成人T细胞白血病(Adult T Cell Leukemia, ATL)是由人类T细胞白血病病毒1型病毒感染所引起的侵袭性血液系统恶性肿瘤[54]。尽管接受了积极的多药化疗,但生存率依旧很差。早期的一项临床研究表明,抗逆转录病毒药物齐多夫定和干扰素-α的组合成人T细胞白血病–淋巴瘤具有活性(58%的患者达到主要缓解),即使在既往细胞毒治疗失败的患者中也是如此[55]。一项荟萃分析显示,接受一线和联合AZT/IFN治疗的患者比单独接受AZT/IFN-α的患者反应更好,惰性疾病亚型患者的反应率远高于侵袭性疾病患者。干扰素-α和齐多夫定联合治疗是ATL患者的有效治疗方法,在疾病早期使用可能会产生更高的反应率[56]。与重度治疗的患者相比,新诊断的ATL患者使用这种组合会获得更高的反应率[57] [58]。在一项发展中国家ATL患者的临床研究中,AZT/IFN-α治疗不仅降低了HTLV-1前病毒载量而且降低了VEGF血浆水平,具有潜在的抗血管生成作用[59]。值得注意的是,有些ATL患者对该联合疗法无反应,在这些无反应的患者中IFN反应基因和抗原加工和呈递相关基因的表达是比较低的[60]。而且AZT/IFN-α抗病毒治疗对ATL的治疗不是治愈性的,需要持续地给药以防止复发。

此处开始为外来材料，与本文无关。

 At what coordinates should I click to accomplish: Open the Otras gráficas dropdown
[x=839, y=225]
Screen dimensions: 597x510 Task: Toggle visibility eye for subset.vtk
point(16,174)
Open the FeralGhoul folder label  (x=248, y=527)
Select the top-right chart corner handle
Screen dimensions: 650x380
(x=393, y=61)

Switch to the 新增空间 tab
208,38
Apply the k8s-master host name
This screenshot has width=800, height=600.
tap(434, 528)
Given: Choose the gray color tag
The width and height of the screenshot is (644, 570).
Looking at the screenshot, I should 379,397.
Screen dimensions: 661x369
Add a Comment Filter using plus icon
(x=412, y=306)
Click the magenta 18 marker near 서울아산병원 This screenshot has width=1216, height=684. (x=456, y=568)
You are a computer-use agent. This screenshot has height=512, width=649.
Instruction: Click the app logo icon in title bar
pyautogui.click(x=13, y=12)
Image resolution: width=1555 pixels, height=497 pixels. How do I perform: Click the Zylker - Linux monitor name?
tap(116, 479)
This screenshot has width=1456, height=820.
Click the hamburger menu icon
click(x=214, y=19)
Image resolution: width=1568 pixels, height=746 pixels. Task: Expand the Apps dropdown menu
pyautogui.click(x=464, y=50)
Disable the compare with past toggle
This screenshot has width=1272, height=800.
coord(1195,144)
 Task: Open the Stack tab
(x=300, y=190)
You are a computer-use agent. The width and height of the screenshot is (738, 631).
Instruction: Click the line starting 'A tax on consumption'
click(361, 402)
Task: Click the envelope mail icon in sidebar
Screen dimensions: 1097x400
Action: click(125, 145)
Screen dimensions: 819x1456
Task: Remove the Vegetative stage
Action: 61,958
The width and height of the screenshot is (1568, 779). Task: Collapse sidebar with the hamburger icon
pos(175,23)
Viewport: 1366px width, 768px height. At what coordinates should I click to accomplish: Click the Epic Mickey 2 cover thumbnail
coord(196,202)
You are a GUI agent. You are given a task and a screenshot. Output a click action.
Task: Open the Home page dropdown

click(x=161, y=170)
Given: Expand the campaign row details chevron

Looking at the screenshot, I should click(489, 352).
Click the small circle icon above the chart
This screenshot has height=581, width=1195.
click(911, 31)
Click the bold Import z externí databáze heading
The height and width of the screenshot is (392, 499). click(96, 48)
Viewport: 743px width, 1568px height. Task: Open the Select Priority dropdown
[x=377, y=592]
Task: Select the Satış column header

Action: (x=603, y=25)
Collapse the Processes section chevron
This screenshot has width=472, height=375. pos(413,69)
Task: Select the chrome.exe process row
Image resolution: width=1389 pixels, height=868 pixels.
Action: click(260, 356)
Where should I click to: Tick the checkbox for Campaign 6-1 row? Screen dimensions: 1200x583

有研究表明,AZT/IFN-α不是通过直接的细胞毒作用来杀死ATL细胞[61]。在分子水平上,AZT/IFN-α可以抑制HTLV-1逆转录酶活性,降低Tax/Rex转录本,减少p19释放,并能改变ATL患者应答的克隆性模式(从单克隆型转变为多克隆型) [62]。IFN-α可能通过RNA依赖性蛋白激酶(PKR)介导的机制抑制HTLV-1基因表达,并诱导IL-2依赖性HTLV-1感染的T细胞(ILTs)周期停滞[58]。而且单独的AZT治疗不会影响HTLV-1基因表达、细胞活力或NF-κB活性。但是AZT与IFN-α结合会显着诱导ILTs中p53磷酸化和p53反应基因诱导相关的细胞凋亡[63]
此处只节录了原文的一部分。